Publicado em: 24/11/2021 ás 11:51:00

Recentemente estávamos na sala da diretoria de gabinete o qual o prefeito nos indagou sobre “como se comportar diante da execução do Hino Nacional”, onde ele explicou sobre um evento nacional que aconteceu em Sinop, onde as autoridades presentes no dispositivo se comportaram de formas distintas.

Discutindo sobre o assunto chegamos à conclusão que a maioria das pessoas não sabem como se comportar durante a execução, fato que inegavelmente gera desconforto.

Pensando nisto e com o objetivo de ajudar, o prefeito solicitou que publicássemos no site oficial, uma nota sobre o assunto, com a finalidade de contribuir sobre tal assunto. Onde resolvi escrever a respeito das regras pertinentes à execução. Como devemos nos portar? Podemos cantar ou mesmo bater palmas ao final? Devemos nos virar em direção à Bandeira, acaso hasteada?

Estas são algumas das indagações que tentarei responder, mas sem a pretensão de encerrar o assunto, notadamente porque a legislação não o esgota.

Pois bem, a Lei nº 5.700/71[1] dispõe sobre a forma e a apresentação dos Símbolos Nacionais e dá outras providências.

O artigo 25, § 5º, menciona que durante a execução do Hino os presentes “devem tomar atitude de respeito”, observado o disposto no artigo 30.

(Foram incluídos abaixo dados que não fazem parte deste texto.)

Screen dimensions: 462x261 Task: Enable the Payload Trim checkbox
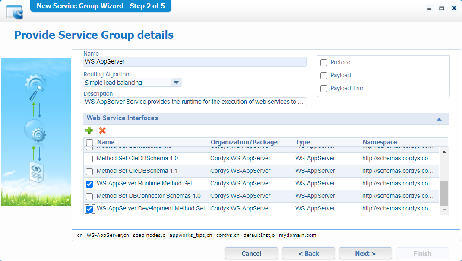[x=324, y=88]
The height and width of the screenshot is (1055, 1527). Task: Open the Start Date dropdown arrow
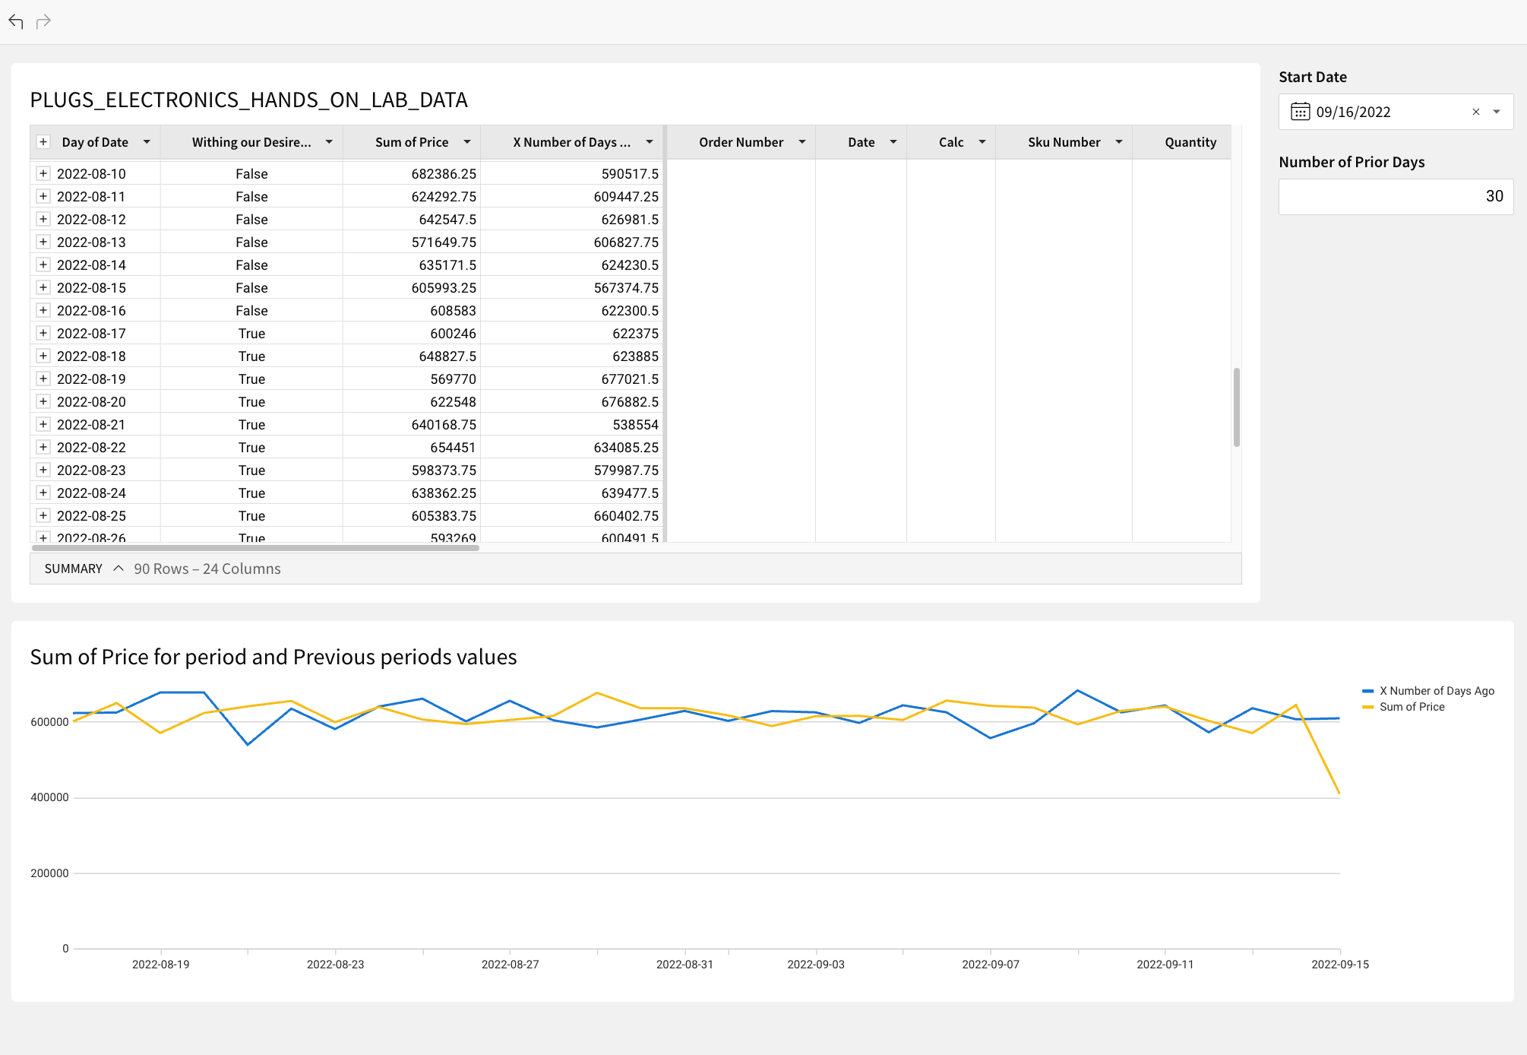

Este, por sua vez, dispõe que durante o hasteamento ou o arriamento da Bandeira, assim como durante a execução do Hino, “todos devem tomar atitude de respeito, de pé e em silêncio, os civis do sexo masculino com a cabeça descoberta e os militares em continência, segundo os regulamentos das respectivas corporações”. Sublinhei.

O parágrafo único deste artigo menciona que é vedada qualquer outra forma de saudação.

Analisando a redação destes dispositivos conseguimos dar respostas a algumas das questões, senão vejamos.

Como devemos nos comportar durante a execução?

A resposta é: “com atitude de respeito”. Remeto-lhes à redação do parágrafo 5º, artigo 25 e caput do artigo 30 a que fiz menção. Apenas a título de digressão confesso que o “manter atitude de respeito” é uma determinação um tanto quanto vaga, mas também intuitiva e, portanto, subjetiva.

Outra questão importante refere-se a cantar o Hino. Existe a permissão?

De acordo com a lei durante a execução do Hino todos devem permanecer em pé e em silêncio, donde se depreende que não se deve cantá-lo.

Como a lei não faz exceções entendo que a vedação se estende inclusive a eventos esportivos, não formais como os jogos de futebol. Sei que isto é estranho e de certo modo desarrazoado, mas é o que está na lei.

Bater palmas também me parece ser uma atitude incorreta, explico.

As palmas são uma espécie de “saudação”, que deriva de um comportamento proibido pelo parágrafo único do aludido artigo 30, o qual expressa ser “...vedada qualquer outra forma de saudação”.

Outro ponto que causa dúvidas é o relativo a voltar-se ou não para a Bandeira enquanto o Hino está sendo executado - aqui chamo a atenção dos leitores, pois a ideia do artigo surgiu, como ressaltei, quando o prefeito participou de uma solenidade em que alguns dos presentes, adotaram este comportamento.

Pelo que se depreende da legislação, bem como do Decreto-lei que trata do cerimonial público, qual seja, 70.274/72, as pessoas somente devem se virar em direção à Bandeira caso Esta esteja sendo cultuada - ou mesmo nas hipóteses de hasteamento.

Nas demais situações inexistem motivos para voltar-se a Ela, principalmente por não ser mais importante que o Hino; não há escala de preferência ou hierarquia entre os Símbolos Nacionais.

Assim é equivocado durante uma solenidade, ressalvados os eventos indicados acima, virar-se de costas para a plateia e ficar de frente para a Bandeira – isto sim seria um desrespeito, com o público.